[Source records — start]
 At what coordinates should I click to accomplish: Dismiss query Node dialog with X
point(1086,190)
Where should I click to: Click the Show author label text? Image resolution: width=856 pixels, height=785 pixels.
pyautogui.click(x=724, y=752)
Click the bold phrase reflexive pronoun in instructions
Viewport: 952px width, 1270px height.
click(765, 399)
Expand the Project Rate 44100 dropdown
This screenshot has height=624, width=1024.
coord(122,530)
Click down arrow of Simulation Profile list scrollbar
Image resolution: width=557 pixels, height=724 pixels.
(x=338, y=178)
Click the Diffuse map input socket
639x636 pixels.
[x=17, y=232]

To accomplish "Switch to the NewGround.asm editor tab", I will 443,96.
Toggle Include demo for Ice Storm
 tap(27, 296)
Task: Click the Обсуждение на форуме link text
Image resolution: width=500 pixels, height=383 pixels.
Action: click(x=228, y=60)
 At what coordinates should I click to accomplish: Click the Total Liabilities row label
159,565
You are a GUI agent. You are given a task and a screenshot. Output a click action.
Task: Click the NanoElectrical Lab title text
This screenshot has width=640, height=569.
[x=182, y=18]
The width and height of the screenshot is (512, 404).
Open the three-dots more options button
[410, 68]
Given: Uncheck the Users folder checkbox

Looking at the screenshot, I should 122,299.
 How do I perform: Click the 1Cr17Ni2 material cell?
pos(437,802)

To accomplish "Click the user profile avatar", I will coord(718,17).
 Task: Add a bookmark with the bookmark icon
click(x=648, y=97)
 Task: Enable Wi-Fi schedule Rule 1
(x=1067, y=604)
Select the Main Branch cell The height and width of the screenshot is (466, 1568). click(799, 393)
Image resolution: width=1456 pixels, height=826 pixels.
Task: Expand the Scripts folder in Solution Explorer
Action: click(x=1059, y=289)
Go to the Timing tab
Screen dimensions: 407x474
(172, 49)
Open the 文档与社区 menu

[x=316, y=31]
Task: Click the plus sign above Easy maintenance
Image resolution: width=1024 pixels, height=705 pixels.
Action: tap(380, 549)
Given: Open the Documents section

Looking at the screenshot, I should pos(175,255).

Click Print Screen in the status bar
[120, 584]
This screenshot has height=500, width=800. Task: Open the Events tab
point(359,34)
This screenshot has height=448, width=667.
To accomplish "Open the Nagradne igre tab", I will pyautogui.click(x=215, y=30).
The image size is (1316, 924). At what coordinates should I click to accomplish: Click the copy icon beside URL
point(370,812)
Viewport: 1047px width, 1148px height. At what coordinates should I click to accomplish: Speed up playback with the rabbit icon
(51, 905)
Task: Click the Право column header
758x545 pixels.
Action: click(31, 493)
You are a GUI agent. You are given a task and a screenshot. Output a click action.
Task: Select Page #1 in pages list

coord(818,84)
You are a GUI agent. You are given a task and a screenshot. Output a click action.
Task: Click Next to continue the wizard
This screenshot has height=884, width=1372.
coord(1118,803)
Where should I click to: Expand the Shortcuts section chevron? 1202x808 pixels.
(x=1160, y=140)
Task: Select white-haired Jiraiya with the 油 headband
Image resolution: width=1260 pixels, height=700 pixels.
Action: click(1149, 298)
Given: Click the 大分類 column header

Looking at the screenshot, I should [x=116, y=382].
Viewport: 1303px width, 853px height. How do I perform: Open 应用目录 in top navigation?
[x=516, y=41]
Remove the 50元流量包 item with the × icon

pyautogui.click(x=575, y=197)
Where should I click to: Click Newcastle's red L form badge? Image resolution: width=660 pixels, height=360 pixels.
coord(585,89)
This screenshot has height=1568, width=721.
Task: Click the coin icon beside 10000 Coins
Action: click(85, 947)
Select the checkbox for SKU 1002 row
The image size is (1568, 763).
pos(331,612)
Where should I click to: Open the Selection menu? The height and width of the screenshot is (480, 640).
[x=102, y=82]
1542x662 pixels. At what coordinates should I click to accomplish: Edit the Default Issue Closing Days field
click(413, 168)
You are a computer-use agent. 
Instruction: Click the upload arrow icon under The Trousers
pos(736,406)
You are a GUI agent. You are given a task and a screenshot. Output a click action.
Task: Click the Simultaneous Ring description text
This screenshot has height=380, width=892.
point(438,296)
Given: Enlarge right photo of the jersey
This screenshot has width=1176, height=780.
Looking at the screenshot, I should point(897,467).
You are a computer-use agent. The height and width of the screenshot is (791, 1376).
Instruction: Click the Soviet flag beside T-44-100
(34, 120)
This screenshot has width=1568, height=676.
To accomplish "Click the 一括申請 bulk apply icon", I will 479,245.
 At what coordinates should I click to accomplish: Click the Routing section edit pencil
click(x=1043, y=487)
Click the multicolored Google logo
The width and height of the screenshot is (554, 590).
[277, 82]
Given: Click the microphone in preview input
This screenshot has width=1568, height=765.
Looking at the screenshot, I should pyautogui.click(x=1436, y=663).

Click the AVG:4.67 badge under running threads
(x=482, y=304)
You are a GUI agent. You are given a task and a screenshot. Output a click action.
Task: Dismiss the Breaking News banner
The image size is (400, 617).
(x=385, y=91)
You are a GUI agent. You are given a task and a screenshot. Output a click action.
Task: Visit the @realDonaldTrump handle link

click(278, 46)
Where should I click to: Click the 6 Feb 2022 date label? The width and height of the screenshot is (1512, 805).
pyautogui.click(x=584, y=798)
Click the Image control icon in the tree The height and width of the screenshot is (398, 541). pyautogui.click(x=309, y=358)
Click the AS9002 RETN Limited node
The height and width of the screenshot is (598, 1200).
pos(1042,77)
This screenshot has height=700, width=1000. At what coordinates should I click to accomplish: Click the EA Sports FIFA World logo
[Source records — finish]
# About this task
Set down every entry once more, exactly as it was written above.

# Output for this exercise
 At what coordinates should I click to accomplish: Dismiss query Node dialog with X
point(1086,190)
Where should I click to: Click the Show author label text? Image resolution: width=856 pixels, height=785 pixels.
pyautogui.click(x=724, y=752)
Click the bold phrase reflexive pronoun in instructions
Viewport: 952px width, 1270px height.
click(765, 399)
Expand the Project Rate 44100 dropdown
This screenshot has height=624, width=1024.
coord(122,530)
Click down arrow of Simulation Profile list scrollbar
Image resolution: width=557 pixels, height=724 pixels.
(x=338, y=178)
Click the Diffuse map input socket
639x636 pixels.
[x=17, y=232]

To accomplish "Switch to the NewGround.asm editor tab", I will 443,96.
Toggle Include demo for Ice Storm
 tap(27, 296)
Task: Click the Обсуждение на форуме link text
Image resolution: width=500 pixels, height=383 pixels.
Action: click(x=228, y=60)
 At what coordinates should I click to accomplish: Click the Total Liabilities row label
159,565
You are a GUI agent. You are given a task and a screenshot. Output a click action.
Task: Click the NanoElectrical Lab title text
This screenshot has width=640, height=569.
[x=182, y=18]
The width and height of the screenshot is (512, 404).
Open the three-dots more options button
[410, 68]
Given: Uncheck the Users folder checkbox

Looking at the screenshot, I should 122,299.
 How do I perform: Click the 1Cr17Ni2 material cell?
pos(437,802)

To accomplish "Click the user profile avatar", I will coord(718,17).
 Task: Add a bookmark with the bookmark icon
click(x=648, y=97)
 Task: Enable Wi-Fi schedule Rule 1
(x=1067, y=604)
Select the Main Branch cell The height and width of the screenshot is (466, 1568). click(799, 393)
Image resolution: width=1456 pixels, height=826 pixels.
Task: Expand the Scripts folder in Solution Explorer
Action: click(x=1059, y=289)
Go to the Timing tab
Screen dimensions: 407x474
(172, 49)
Open the 文档与社区 menu

[x=316, y=31]
Task: Click the plus sign above Easy maintenance
Image resolution: width=1024 pixels, height=705 pixels.
Action: tap(380, 549)
Given: Open the Documents section

Looking at the screenshot, I should pos(175,255).

Click Print Screen in the status bar
[120, 584]
This screenshot has height=500, width=800. Task: Open the Events tab
point(359,34)
This screenshot has height=448, width=667.
To accomplish "Open the Nagradne igre tab", I will pyautogui.click(x=215, y=30).
The image size is (1316, 924). At what coordinates should I click to accomplish: Click the copy icon beside URL
point(370,812)
Viewport: 1047px width, 1148px height. At what coordinates should I click to accomplish: Speed up playback with the rabbit icon
(51, 905)
Task: Click the Право column header
758x545 pixels.
Action: click(31, 493)
You are a GUI agent. You are given a task and a screenshot. Output a click action.
Task: Select Page #1 in pages list

coord(818,84)
You are a GUI agent. You are given a task and a screenshot. Output a click action.
Task: Click Next to continue the wizard
This screenshot has height=884, width=1372.
coord(1118,803)
Where should I click to: Expand the Shortcuts section chevron? 1202x808 pixels.
(x=1160, y=140)
Task: Select white-haired Jiraiya with the 油 headband
Image resolution: width=1260 pixels, height=700 pixels.
Action: click(1149, 298)
Given: Click the 大分類 column header

Looking at the screenshot, I should [x=116, y=382].
Viewport: 1303px width, 853px height. How do I perform: Open 应用目录 in top navigation?
[x=516, y=41]
Remove the 50元流量包 item with the × icon

pyautogui.click(x=575, y=197)
Where should I click to: Click Newcastle's red L form badge? Image resolution: width=660 pixels, height=360 pixels.
coord(585,89)
This screenshot has height=1568, width=721.
Task: Click the coin icon beside 10000 Coins
Action: click(85, 947)
Select the checkbox for SKU 1002 row
The image size is (1568, 763).
pos(331,612)
Where should I click to: Open the Selection menu? The height and width of the screenshot is (480, 640).
[x=102, y=82]
1542x662 pixels. At what coordinates should I click to accomplish: Edit the Default Issue Closing Days field
click(413, 168)
You are a computer-use agent. 
Instruction: Click the upload arrow icon under The Trousers
pos(736,406)
You are a GUI agent. You are given a task and a screenshot. Output a click action.
Task: Click the Simultaneous Ring description text
This screenshot has height=380, width=892.
point(438,296)
Given: Enlarge right photo of the jersey
This screenshot has width=1176, height=780.
Looking at the screenshot, I should point(897,467).
You are a computer-use agent. The height and width of the screenshot is (791, 1376).
Instruction: Click the Soviet flag beside T-44-100
(34, 120)
This screenshot has width=1568, height=676.
To accomplish "Click the 一括申請 bulk apply icon", I will 479,245.
 At what coordinates should I click to accomplish: Click the Routing section edit pencil
click(x=1043, y=487)
Click the multicolored Google logo
The width and height of the screenshot is (554, 590).
[277, 82]
Given: Click the microphone in preview input
This screenshot has width=1568, height=765.
Looking at the screenshot, I should pyautogui.click(x=1436, y=663).

Click the AVG:4.67 badge under running threads
(x=482, y=304)
You are a GUI agent. You are given a task and a screenshot. Output a click action.
Task: Dismiss the Breaking News banner
The image size is (400, 617).
(x=385, y=91)
You are a GUI agent. You are given a task and a screenshot. Output a click action.
Task: Visit the @realDonaldTrump handle link

click(278, 46)
Where should I click to: Click the 6 Feb 2022 date label? The width and height of the screenshot is (1512, 805).
pyautogui.click(x=584, y=798)
Click the Image control icon in the tree The height and width of the screenshot is (398, 541). pyautogui.click(x=309, y=358)
Click the AS9002 RETN Limited node
The height and width of the screenshot is (598, 1200).
pos(1042,77)
This screenshot has height=700, width=1000. At what coordinates should I click to accomplish: Click the EA Sports FIFA World logo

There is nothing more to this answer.